#### ASSIGNMENT:
Please restate word for word all lines from the one containing "Switch to the Info tab" to the final line of the entries, and include no pictures.
[[ SUPPLIED DATA, beginning ]]
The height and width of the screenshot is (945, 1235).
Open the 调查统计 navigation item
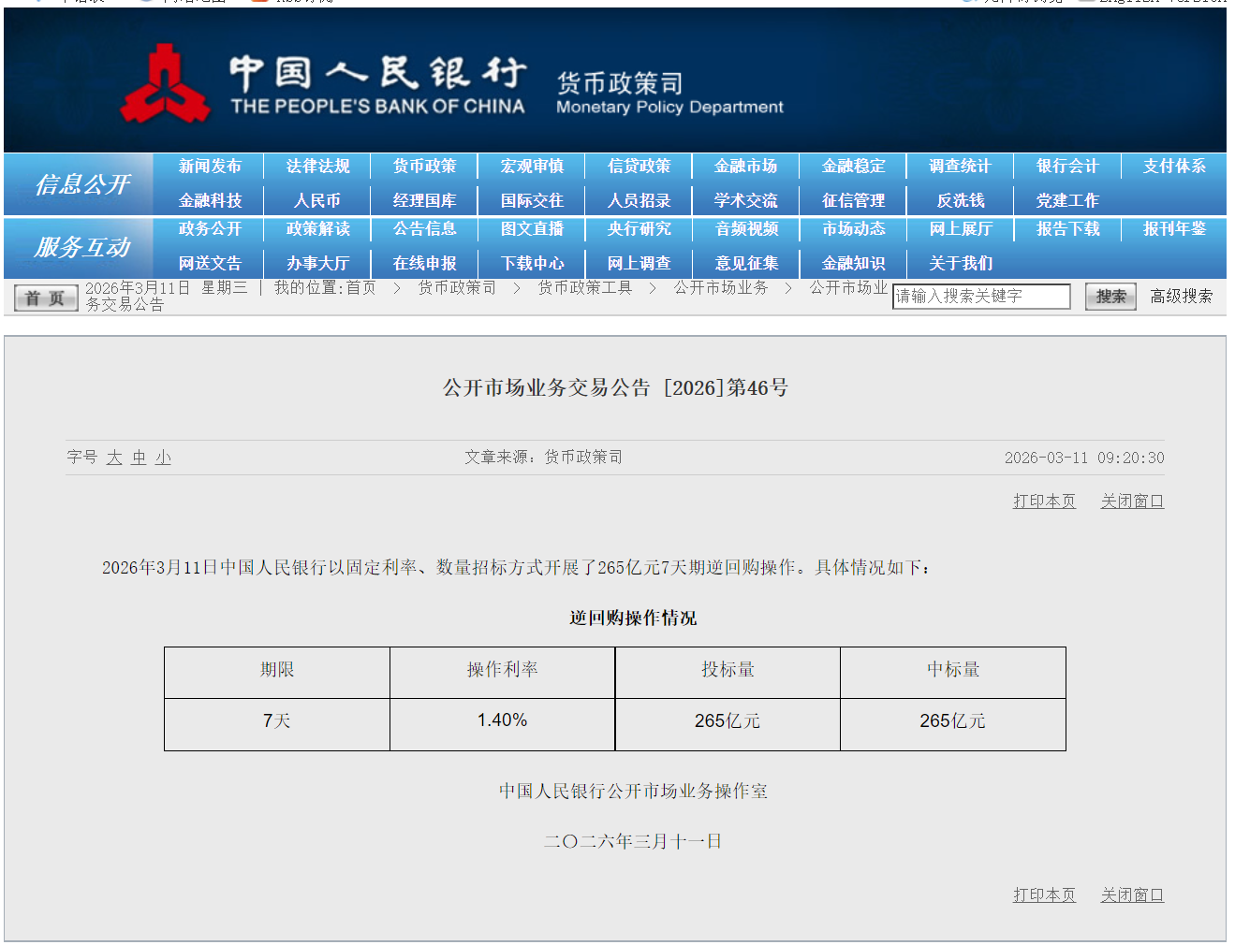(960, 167)
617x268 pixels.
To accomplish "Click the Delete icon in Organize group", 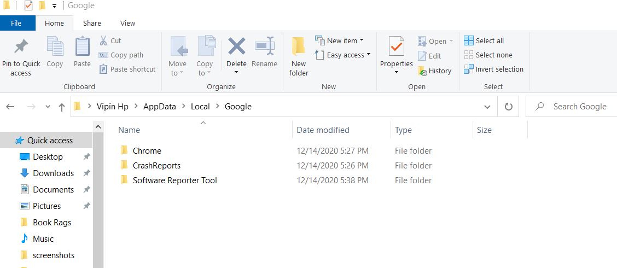I will coord(236,46).
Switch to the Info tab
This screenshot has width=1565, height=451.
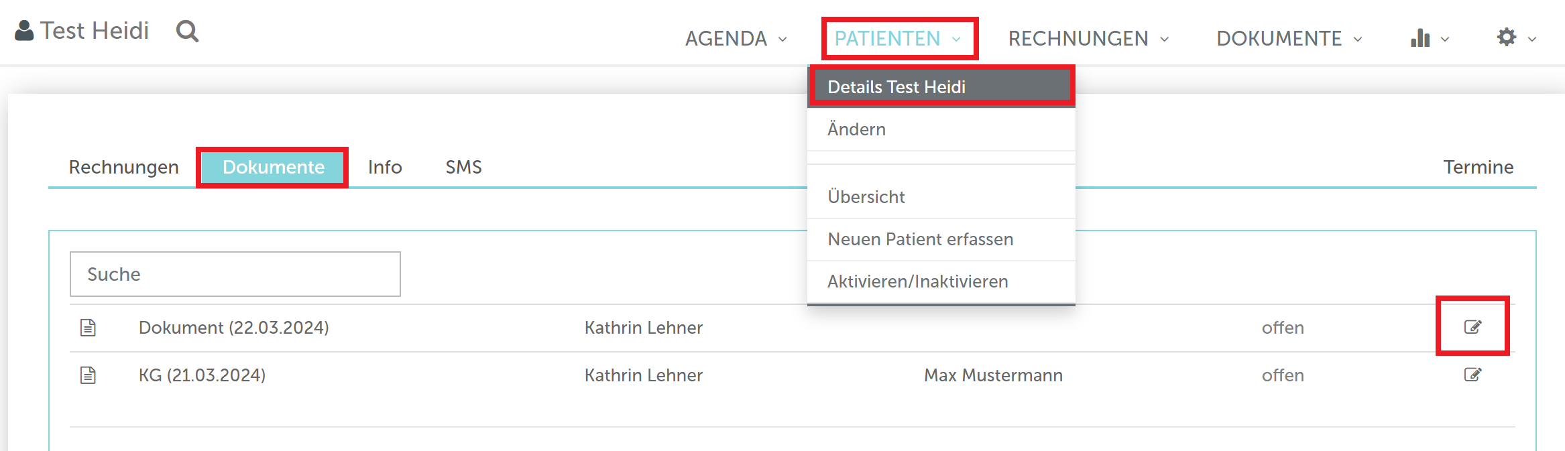tap(385, 167)
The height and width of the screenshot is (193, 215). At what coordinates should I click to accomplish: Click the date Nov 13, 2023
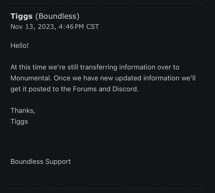(32, 27)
[[ SUPPLIED DATA, end ]]
#### RESULT FOR THIS EXERCISE:
Switch to the Info tab
This screenshot has width=1565, height=451.
tap(385, 167)
The height and width of the screenshot is (193, 215). At what coordinates should I click to accomplish: Click the date Nov 13, 2023
(32, 27)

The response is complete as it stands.